What you will do —
Below are some entries. Repeat exactly the lines from the one with "Carousel (163, 293)" through the one with "Vote (124, 130)", and only those.

Excerpts from a dataset
+ + + + + + +
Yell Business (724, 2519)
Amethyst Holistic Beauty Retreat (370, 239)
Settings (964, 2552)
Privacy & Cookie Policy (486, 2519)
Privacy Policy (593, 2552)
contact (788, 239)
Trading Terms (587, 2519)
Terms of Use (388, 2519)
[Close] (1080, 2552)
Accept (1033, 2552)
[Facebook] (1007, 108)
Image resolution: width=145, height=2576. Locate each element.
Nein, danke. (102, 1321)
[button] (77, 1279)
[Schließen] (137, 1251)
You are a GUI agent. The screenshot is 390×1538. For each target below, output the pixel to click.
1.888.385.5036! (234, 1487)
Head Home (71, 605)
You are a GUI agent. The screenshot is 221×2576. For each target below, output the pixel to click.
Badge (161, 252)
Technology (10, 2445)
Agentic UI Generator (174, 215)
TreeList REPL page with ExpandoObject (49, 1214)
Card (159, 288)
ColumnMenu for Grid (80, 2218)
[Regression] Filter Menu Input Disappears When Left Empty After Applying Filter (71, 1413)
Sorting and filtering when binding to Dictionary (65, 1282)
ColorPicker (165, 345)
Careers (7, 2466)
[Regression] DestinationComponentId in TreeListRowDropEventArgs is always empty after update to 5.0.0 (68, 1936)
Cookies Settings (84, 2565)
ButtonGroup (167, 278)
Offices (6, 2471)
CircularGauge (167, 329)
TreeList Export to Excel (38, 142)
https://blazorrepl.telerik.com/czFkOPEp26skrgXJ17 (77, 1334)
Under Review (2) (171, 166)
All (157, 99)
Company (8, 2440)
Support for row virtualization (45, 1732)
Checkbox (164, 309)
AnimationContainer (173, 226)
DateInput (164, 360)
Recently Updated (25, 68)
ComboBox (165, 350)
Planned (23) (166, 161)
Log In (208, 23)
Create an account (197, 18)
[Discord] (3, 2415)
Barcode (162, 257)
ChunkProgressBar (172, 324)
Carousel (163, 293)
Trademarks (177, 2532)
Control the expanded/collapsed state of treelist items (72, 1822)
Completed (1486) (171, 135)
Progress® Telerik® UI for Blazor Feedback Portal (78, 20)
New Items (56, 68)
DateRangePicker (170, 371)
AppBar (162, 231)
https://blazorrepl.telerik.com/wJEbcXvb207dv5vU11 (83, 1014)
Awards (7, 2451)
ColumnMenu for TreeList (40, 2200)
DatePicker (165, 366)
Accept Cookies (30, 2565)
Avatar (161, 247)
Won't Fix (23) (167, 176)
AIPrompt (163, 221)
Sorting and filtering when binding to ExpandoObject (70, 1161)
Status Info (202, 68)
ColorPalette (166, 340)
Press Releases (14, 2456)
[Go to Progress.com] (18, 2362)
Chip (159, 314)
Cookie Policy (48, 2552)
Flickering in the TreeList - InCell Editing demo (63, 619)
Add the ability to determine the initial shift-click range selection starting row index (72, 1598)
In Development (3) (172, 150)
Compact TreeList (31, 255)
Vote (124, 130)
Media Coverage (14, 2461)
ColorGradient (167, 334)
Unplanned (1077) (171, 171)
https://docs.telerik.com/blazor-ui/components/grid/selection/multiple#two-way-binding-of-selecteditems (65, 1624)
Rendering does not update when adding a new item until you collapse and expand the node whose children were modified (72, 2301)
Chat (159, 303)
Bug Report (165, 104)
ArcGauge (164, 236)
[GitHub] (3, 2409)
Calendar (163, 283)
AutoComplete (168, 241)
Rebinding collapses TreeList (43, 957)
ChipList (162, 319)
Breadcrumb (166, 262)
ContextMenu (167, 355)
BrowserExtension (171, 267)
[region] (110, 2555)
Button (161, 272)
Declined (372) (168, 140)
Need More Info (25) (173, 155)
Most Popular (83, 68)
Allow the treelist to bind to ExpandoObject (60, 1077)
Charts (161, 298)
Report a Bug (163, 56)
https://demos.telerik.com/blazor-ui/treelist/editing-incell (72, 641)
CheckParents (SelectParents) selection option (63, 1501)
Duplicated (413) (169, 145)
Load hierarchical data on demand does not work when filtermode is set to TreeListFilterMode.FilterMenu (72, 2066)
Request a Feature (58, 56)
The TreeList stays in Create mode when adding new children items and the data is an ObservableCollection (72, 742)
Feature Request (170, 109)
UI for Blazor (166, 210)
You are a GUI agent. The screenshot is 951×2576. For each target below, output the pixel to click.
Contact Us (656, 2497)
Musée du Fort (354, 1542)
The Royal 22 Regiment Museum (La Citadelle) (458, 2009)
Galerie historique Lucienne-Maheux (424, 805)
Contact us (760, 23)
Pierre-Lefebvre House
+ + + + + + +
Output of the exercise —
Carousel (163, 293)
Trademarks (177, 2532)
Control the expanded/collapsed state of treelist items (72, 1822)
Completed (1486) (171, 135)
Progress® Telerik® UI for Blazor Feedback Portal (78, 20)
New Items (56, 68)
DateRangePicker (170, 371)
AppBar (162, 231)
https://blazorrepl.telerik.com/wJEbcXvb207dv5vU11 (83, 1014)
Awards (7, 2451)
ColumnMenu for TreeList (40, 2200)
DatePicker (165, 366)
Accept Cookies (30, 2565)
Avatar (161, 247)
Won't Fix (23) (167, 176)
AIPrompt (163, 221)
Sorting and filtering when binding to ExpandoObject (70, 1161)
Status Info (202, 68)
ColorPalette (166, 340)
Press Releases (14, 2456)
[Go to Progress.com] (18, 2362)
Chip (159, 314)
Cookie Policy (48, 2552)
Flickering in the TreeList - InCell Editing demo (63, 619)
Add the ability to determine the initial shift-click range selection starting row index (72, 1598)
In Development (3) (172, 150)
Compact TreeList (31, 255)
Vote (124, 130)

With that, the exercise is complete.